[About this exercise]
Treat the line containing "The width and height of the screenshot is (1969, 1112)." as the first line of the answer and the last line of the data as its final line, reproducing every line between exactly.

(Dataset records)
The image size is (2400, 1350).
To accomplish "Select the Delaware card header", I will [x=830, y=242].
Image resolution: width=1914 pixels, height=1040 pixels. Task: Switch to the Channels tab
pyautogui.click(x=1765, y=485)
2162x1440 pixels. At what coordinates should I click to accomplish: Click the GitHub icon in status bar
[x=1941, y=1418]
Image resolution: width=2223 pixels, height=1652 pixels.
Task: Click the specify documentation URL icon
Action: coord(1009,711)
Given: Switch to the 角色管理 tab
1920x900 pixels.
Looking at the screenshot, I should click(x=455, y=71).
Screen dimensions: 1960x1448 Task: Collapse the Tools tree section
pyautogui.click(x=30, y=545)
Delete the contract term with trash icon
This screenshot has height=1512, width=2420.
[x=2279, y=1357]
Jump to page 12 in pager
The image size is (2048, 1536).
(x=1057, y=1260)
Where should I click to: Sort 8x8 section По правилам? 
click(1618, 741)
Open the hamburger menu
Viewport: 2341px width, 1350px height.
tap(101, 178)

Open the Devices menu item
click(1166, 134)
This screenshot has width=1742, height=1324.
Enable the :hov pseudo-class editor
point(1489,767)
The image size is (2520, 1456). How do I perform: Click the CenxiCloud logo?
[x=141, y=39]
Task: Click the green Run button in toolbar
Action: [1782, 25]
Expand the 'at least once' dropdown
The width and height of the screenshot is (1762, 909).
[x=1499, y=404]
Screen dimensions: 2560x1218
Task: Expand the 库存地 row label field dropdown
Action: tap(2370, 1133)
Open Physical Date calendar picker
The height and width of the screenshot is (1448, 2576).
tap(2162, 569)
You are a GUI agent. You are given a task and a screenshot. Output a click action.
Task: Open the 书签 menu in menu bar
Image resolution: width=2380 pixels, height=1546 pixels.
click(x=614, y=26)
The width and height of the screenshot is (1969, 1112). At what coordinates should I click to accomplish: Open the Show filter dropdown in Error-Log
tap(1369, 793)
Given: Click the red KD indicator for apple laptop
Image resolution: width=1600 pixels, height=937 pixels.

[Worked solution]
The width and height of the screenshot is (1969, 1112). At what coordinates should I click to accomplish: Open the Show filter dropdown in Error-Log
tap(1369, 793)
Given: Click the red KD indicator for apple laptop
Image resolution: width=1600 pixels, height=937 pixels.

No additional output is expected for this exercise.